For the piece on labyrinths below, decide whether each statement agrees with it, answering yes or no and quoting the words that settle it. 1. The labyrinth in Chartres cathedral was installed around 1220. 2. The labyrinth on the silver coin from Knossos is round. 3. Ariadne gave Theseus a ball of thread to find his way out.

» **DOCUMENT EXCERPT**
%%
At the end of every trail, a labyrinth awaits. 

— Saint Attila


That’s what I posted to my Facebook page last January, to accompany this photo taken a few miles north of La Paz, Mexico.

Author photos, unless otherwise credited.

Sure enough, some innocent soul wanted to know who Saint Attila was. Like the joke that has to be explained, I didn’t have the heart to tell her that I tried to come up with the most unlikely person in history for canonization. Ego sum Attila flagellum Dei, he’s supposed to have said, “I am Attila, the scourge of God.” I’m pretty sure that the possibility of sainthood for the leader of the Huns back in the fifth century was about as likely as my receiving a Pulitzer.

I digress. I really wanted to talk about labyrinths, having just revisited what a plaque proclaims as “The SoHum Labyrinth” in Garberville’s lovely community park. Here it is, as of last Sunday, a little more weedblown than the last time we walked it five years ago, but quite serviceable nonetheless. It’s not like we were in a hurry.

This, like most labyrinths you might stumble on, is the “classical” design. How classical? Very. Here’s a silver coin from Knossos, Crete, from around 400 BC. Note the seven “courses” between the outside and the center.

AlMare, Creative Commons

Not to be outdone by those polytheistic Greeks, the medieval Christian church added a few more courses, starting with everyone’s favorite, the labyrinth in Chartres cathedral in northwest France, installed around 1220. Here’s the layout, with eleven courses:

Sebastián Asegurado, public domain

—and the real thing:

— which you can experience in replica (both indoors and outdoors) at Grace Cathedral, San Francisco.

Of course, labyrinths don’t have to be round — the one shown on the coin is square, while another of France’s Gothic cathedrals, at nearby Amiens, is octagonal, but with essentially the same layout as at Chartres:

Labyrinths are central to the myth of Theseus, who entered one — perhaps at Knossos, there’s some doubt — to slay the half-man, half-bull minotaur, who was trapped inside. Why didn’t he just walk out? Maybe it wasn’t a “unicursal” (single path) labyrinth, but an actual maze with many confusing branches. Fortunately for Theseus, the king’s daughter, Ariadne, had the hots for him. She gave him a ball of thread so he could find his way out after killing the minotaur. Which probably isn’t the image one should fixate on while reverently walking a modern labyrinth in solemn meditation.

If labyrinth walking is your thing, Humboldt’s your place — we have several, including both St. Joe’s and Redwood Memorial hospitals, Humboldt Botanical Garden, Peninsula School…just Google ’em.
%%
» **PROVIDED MATERIAL**
%%
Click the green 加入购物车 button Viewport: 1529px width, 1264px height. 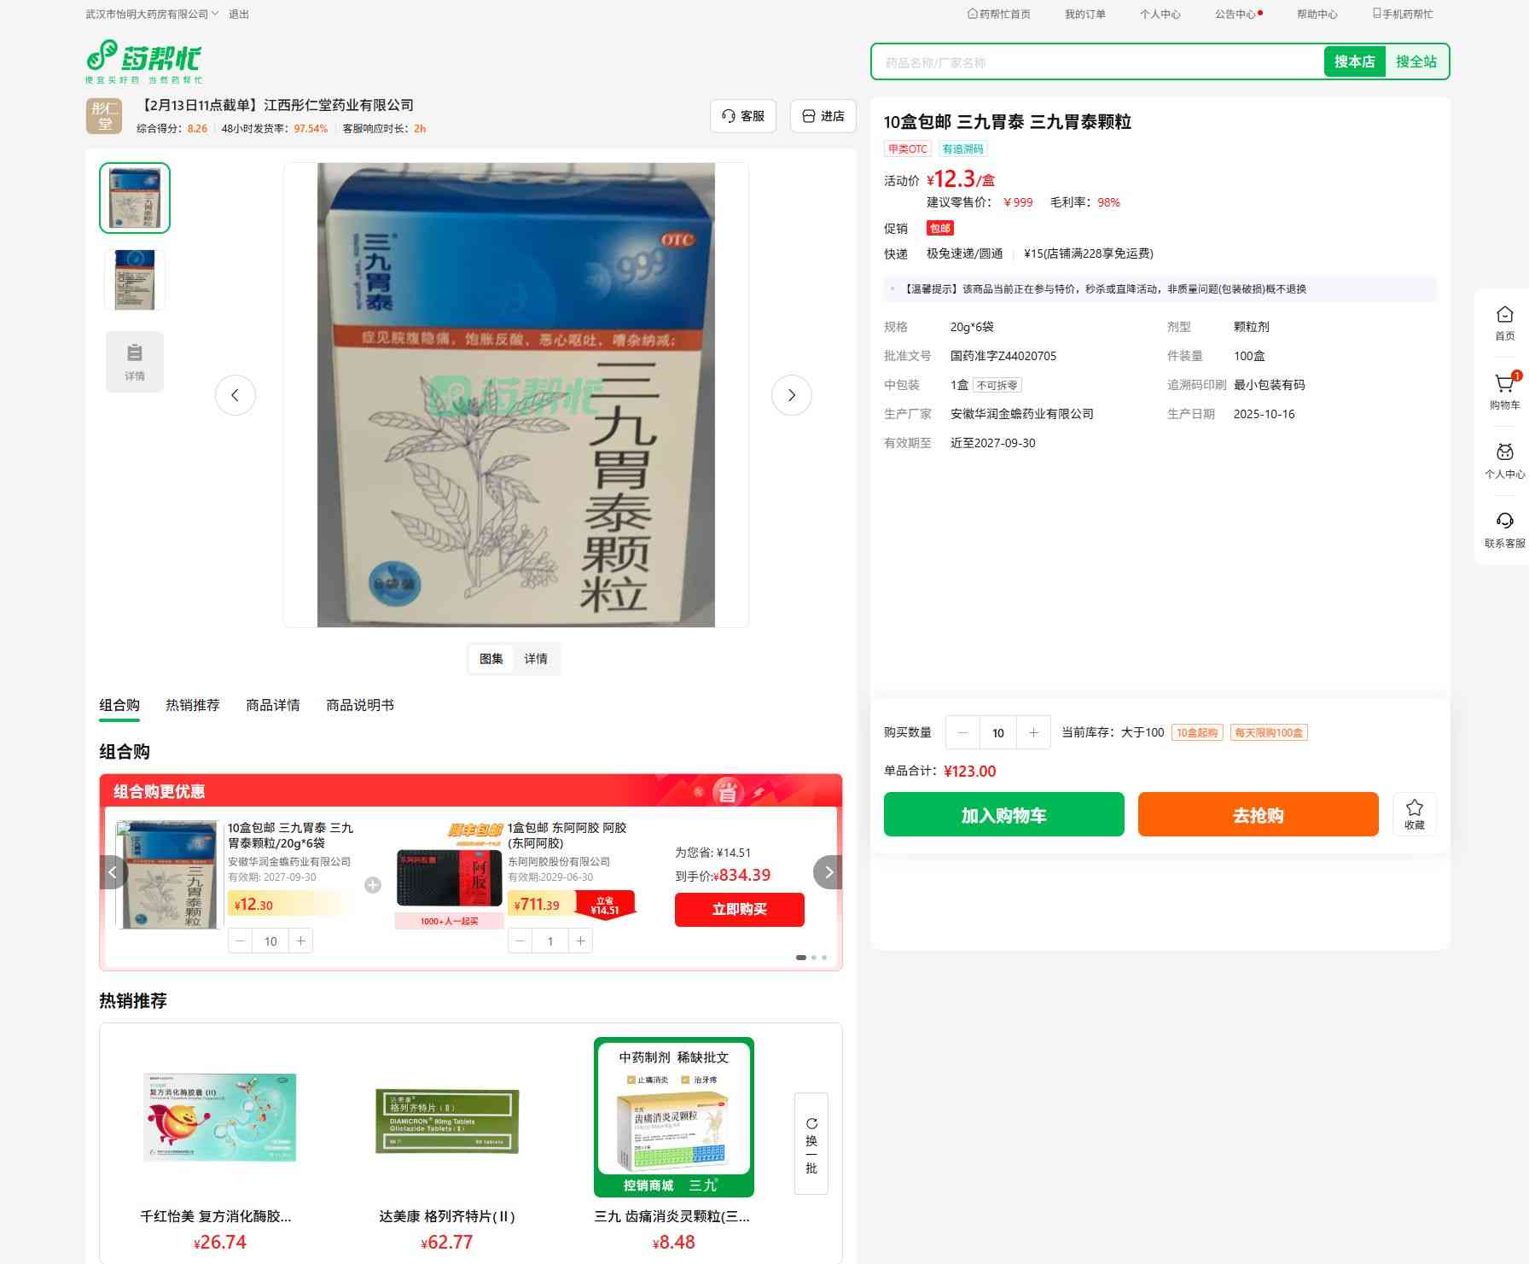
%%
» **TASK SOLUTION**
1. Yes: "the labyrinth in Chartres cathedral in northwest France, installed around 1220"
2. No: "the one shown on the coin is square"
3. Yes: "She gave him a ball of thread so he could find his way out after killing the minotaur."